FUNKEIRO BOB RUM VIRA O REI DAS FESTAS DE CASAMENTO: 'NÃO FUI SÓ MAIS UM SILVA' Ele nasceu em Santa Cruz, na Zona Oeste do Rio de Janeiro, onde continua vivendo. Mas entre …

Ele nasceu em Santa Cruz, na Zona Oeste do Rio de Janeiro, onde continua vivendo. Mas entre o garoto que queria ser jogador de futebol e o cantor que virou o rei dos casamentos vips da cidade, faturando cerca de R$ 50 mil por mês, existiu um Silva. Aquele que "era funkeiro, mas era pai de família". Isso ainda nos anos 1990, quando o funk nem sonhava com o status que desfruta hoje, com Anitta e Ludmilla entre as estrelas do pop brasileiro. "O sucesso internacional de Anitta é resultado de muita perserverança. Acompanho de longe e sei que não foi fácil. Pode não parecer, mas ainda existe muito preconceito com o funk", situa Bob Rum, o nome artístico de Moisés Osmar da Silva.


Foi com o "Rap do Silva" que ele mudou o jogo, virando um dos primeiros ídolos do movimento. Duas décadas depois, o carioca continua na ativa para provar que não foi só mais um Silva, como o trágico personagem de sua canção mais famosa. "Quando fiz essa música, os bailes eram praças de guerra. Ela foi um manifesto pela paz. Eu ia para os bailes para dançar, mas sempre via brigas", recorda o cantor, 48 anos, hoje formado em Administração.

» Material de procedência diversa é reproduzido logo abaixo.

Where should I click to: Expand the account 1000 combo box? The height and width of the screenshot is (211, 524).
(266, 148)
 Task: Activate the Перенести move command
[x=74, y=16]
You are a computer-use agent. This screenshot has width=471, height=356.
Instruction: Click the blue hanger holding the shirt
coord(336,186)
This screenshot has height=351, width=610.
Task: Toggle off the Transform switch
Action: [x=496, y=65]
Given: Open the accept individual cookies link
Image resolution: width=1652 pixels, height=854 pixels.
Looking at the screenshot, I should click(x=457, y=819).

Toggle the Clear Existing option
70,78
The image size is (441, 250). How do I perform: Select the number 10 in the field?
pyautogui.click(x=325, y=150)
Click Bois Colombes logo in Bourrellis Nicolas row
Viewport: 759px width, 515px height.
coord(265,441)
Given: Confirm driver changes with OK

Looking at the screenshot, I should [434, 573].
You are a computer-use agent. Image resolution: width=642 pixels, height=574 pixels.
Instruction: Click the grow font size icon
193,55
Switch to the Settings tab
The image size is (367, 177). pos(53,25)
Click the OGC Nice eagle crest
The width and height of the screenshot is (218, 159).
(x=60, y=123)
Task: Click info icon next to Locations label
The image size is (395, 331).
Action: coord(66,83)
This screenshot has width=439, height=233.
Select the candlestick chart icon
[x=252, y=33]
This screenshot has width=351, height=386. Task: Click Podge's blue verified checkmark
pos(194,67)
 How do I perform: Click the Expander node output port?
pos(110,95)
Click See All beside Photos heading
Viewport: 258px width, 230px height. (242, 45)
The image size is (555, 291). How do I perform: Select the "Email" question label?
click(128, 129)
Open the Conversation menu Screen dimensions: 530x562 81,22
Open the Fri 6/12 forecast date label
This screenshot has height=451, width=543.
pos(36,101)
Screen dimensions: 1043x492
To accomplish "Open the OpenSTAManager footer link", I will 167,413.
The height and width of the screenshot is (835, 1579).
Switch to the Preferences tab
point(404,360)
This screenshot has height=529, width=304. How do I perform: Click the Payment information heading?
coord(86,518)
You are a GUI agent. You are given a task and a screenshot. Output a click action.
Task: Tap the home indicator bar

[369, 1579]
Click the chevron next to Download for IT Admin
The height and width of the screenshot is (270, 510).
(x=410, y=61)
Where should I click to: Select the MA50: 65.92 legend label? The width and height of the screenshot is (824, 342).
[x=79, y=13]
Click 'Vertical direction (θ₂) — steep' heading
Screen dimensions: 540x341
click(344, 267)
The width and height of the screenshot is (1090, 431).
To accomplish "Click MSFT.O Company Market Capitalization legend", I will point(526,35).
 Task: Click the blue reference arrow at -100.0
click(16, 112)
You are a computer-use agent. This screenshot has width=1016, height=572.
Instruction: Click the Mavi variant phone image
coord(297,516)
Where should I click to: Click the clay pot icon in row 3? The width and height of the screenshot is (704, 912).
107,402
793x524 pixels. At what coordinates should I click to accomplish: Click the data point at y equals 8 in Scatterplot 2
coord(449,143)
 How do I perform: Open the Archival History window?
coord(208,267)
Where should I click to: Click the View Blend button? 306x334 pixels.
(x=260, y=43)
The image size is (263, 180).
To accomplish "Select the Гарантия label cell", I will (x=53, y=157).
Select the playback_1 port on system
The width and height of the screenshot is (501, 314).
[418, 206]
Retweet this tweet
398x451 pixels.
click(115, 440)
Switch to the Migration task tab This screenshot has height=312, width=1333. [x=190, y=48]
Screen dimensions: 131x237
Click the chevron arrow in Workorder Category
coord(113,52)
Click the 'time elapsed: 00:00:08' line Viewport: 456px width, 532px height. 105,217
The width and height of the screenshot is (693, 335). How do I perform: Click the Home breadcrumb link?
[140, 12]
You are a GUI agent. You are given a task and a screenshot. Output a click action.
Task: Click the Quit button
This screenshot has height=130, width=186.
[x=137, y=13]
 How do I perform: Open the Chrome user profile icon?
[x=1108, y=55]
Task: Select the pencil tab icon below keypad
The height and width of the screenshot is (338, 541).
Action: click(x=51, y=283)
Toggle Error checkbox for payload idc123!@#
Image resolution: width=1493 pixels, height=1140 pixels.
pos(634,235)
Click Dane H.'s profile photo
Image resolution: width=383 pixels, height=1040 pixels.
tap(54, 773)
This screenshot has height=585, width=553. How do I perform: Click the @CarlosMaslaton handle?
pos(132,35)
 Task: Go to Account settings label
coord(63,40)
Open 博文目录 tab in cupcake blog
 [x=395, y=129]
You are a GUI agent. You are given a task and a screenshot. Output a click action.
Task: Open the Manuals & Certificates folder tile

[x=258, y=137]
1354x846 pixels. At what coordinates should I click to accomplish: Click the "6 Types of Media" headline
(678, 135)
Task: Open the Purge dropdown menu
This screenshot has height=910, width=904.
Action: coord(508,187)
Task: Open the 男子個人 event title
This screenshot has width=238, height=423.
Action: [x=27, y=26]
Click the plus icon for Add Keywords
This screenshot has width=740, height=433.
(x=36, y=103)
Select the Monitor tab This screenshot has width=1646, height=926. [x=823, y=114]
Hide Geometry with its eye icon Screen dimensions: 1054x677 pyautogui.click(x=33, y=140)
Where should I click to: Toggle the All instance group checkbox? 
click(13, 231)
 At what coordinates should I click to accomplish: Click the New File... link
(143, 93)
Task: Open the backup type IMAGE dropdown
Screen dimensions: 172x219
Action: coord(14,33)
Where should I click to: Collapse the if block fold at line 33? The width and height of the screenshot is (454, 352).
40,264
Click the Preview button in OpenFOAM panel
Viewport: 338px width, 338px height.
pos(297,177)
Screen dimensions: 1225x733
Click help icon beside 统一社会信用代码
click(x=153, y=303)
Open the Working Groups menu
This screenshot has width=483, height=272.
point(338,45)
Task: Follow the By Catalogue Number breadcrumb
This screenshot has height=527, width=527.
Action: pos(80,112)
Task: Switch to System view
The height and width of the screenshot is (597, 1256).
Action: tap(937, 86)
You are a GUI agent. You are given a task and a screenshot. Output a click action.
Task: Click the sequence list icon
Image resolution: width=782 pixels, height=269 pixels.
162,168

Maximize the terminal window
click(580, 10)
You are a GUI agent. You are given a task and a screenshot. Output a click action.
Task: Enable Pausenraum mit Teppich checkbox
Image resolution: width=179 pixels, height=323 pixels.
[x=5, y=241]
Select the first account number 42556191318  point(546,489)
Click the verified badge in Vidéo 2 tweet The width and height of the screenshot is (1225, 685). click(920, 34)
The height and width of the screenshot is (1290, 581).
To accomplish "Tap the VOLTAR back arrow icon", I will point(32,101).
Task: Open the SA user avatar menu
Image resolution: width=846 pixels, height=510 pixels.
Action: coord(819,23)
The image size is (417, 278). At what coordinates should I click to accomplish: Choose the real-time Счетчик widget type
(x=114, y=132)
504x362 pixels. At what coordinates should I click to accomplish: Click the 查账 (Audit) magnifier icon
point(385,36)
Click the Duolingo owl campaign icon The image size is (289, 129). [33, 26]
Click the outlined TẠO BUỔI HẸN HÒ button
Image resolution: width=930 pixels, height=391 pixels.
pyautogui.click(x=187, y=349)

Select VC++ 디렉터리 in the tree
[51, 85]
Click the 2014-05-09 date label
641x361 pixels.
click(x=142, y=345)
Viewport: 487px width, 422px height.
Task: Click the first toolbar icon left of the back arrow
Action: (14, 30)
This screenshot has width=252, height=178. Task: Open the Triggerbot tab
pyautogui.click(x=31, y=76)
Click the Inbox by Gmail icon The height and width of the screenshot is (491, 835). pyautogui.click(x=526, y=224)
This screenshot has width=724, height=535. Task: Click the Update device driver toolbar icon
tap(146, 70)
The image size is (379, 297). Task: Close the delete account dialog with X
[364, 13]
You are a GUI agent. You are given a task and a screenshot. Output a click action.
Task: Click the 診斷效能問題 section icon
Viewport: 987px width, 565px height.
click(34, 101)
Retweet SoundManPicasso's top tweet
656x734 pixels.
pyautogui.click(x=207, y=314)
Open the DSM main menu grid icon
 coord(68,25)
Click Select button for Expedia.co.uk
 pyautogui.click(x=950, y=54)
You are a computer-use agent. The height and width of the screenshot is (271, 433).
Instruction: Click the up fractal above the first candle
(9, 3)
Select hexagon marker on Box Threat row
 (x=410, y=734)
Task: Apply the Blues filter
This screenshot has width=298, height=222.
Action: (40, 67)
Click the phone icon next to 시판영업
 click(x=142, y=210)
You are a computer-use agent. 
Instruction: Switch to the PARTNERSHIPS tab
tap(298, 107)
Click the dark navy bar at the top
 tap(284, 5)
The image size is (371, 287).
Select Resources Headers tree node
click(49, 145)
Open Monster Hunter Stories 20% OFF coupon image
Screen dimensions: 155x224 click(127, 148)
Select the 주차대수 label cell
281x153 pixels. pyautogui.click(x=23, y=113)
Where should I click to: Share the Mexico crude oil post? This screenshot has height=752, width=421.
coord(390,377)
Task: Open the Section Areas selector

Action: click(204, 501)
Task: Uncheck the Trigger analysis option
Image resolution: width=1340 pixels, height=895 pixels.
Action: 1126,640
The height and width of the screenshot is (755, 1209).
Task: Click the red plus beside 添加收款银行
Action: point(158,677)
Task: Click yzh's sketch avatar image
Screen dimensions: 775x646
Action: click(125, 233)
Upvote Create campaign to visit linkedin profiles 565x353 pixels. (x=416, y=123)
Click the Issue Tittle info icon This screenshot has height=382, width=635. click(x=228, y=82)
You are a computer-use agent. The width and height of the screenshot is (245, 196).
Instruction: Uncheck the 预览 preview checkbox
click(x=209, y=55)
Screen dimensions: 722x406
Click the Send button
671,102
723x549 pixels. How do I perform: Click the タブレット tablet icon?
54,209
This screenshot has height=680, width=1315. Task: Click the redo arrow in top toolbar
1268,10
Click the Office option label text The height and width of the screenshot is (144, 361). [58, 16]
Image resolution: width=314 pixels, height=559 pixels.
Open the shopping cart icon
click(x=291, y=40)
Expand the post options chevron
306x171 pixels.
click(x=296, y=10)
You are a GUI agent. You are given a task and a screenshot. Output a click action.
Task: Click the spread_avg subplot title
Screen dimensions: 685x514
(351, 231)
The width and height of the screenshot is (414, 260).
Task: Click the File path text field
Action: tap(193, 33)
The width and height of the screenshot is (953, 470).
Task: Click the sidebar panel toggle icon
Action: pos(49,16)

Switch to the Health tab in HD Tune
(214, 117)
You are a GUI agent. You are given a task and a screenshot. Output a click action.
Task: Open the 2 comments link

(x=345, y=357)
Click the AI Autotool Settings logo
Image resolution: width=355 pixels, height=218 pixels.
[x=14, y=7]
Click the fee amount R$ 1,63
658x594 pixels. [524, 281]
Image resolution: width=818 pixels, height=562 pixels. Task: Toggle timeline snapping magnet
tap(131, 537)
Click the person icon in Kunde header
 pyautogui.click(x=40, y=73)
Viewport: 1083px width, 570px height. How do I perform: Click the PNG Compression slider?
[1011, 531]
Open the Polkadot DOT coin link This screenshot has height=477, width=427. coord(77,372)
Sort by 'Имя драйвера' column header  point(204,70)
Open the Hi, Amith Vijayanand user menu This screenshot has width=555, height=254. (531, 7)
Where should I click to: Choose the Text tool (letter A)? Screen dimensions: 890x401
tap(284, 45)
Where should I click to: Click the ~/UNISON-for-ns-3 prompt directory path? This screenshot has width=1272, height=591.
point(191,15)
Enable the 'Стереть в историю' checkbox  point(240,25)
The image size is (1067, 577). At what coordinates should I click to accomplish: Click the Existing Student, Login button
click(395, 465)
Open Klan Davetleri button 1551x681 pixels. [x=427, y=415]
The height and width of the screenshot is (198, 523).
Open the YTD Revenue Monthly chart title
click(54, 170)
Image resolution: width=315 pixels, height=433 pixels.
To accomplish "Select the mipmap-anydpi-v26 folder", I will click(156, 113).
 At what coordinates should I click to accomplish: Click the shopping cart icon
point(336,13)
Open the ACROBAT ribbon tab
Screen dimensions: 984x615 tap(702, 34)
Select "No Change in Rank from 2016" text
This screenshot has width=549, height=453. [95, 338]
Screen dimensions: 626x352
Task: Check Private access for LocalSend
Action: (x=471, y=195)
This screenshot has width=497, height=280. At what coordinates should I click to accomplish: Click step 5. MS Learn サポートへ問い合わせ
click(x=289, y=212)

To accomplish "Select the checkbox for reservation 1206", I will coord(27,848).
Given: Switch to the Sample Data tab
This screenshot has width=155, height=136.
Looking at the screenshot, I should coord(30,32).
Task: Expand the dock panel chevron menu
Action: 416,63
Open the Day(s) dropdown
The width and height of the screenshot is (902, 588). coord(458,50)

Para comemorar os 20 anos de sucesso, ele lançou uma nova versão de seu hit, que já conta com mais de um milhão de visualizações no Youtube. Além disso, sua história de vida já rendeu o livro "Era só mais um Silva" e o documentário "A história de um Silva", que está finalizado, esperando financiamento para o lançamento. "Depois desse tempo todo, essa música ainda me dá muitas alegrias. Ela foi atravessando gerações. E, hoje, eu a canto em casamentos todo final de semana. O fato de poder celebrar com esses casais uma nova vida que começa me deixa muito feliz. Não fui só mais um Silva", diz o funkeiro, pai de família e bem-sucedido, que chega a se apresentar em até 12 cerimônias por mês.

O ritmo que lhe deu tantas alegrias surgiu em sua vida através dos festivais amadores, ainda na adolescência. "Eu nem era funkeiro, queria ser jogador de futebol. Gostava de MPB, Legião Urbana, Cazuza, pagode, Roupa Nova, mas foi com o funk que encontrei uma maneira de me expressar", conta ele: "Eu não sonhava com o sucesso. Queria apenas ver as pessoas cantando minhas músicas. Hoje, vivo desse sonho".